▸ WHAT THE TASK ASKS
Repeat the lines below exactly as they appear, but leave out the images.

▸ GIVEN RECORDS
•••

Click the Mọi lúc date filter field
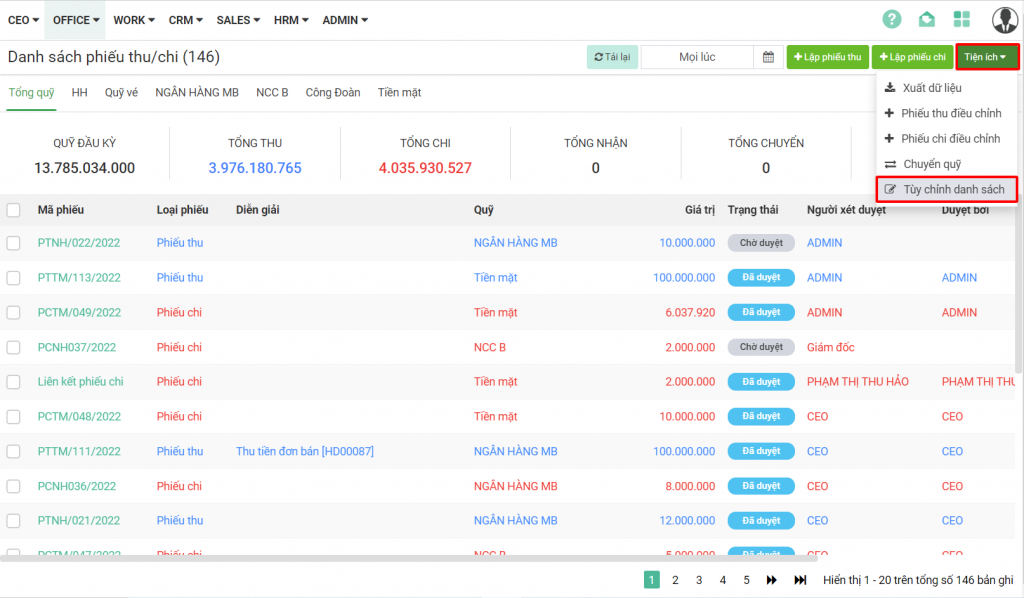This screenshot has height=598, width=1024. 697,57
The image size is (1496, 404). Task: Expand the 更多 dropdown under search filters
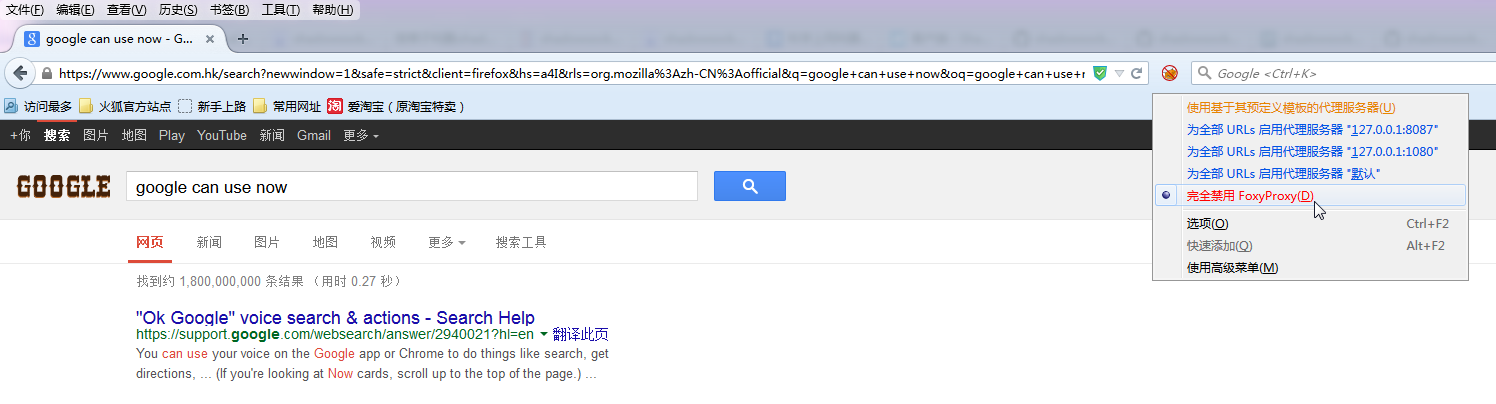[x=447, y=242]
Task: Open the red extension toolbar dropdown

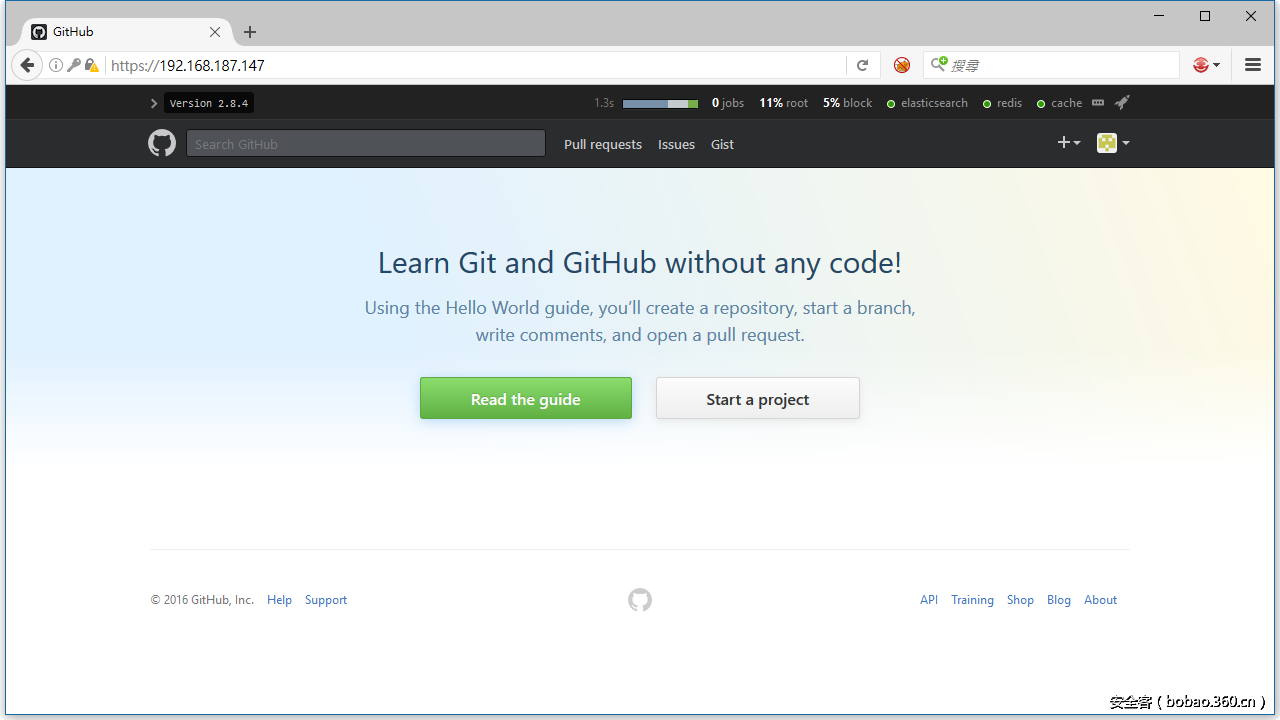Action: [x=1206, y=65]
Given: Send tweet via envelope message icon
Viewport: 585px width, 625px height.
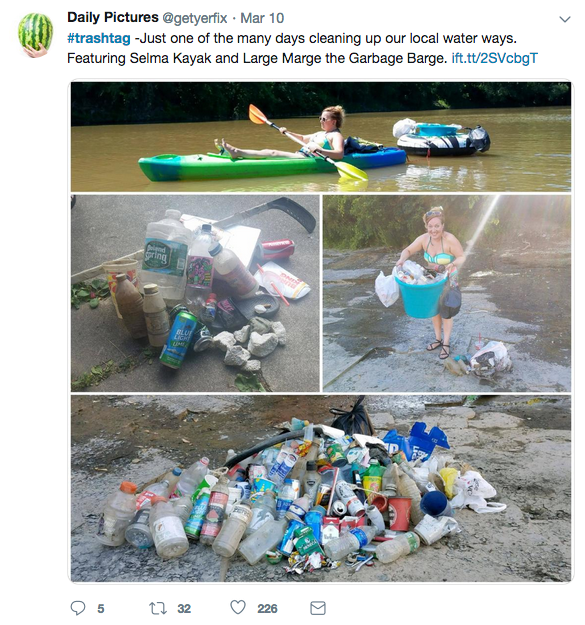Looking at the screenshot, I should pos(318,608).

•••

▸ RESPONSE AREA
Click the Mọi lúc date filter field
This screenshot has height=598, width=1024. 697,57
The image size is (1496, 404). Task: Expand the 更多 dropdown under search filters
[x=447, y=242]
Task: Open the red extension toolbar dropdown

Action: [x=1206, y=65]
Given: Send tweet via envelope message icon
Viewport: 585px width, 625px height.
Looking at the screenshot, I should pos(318,608).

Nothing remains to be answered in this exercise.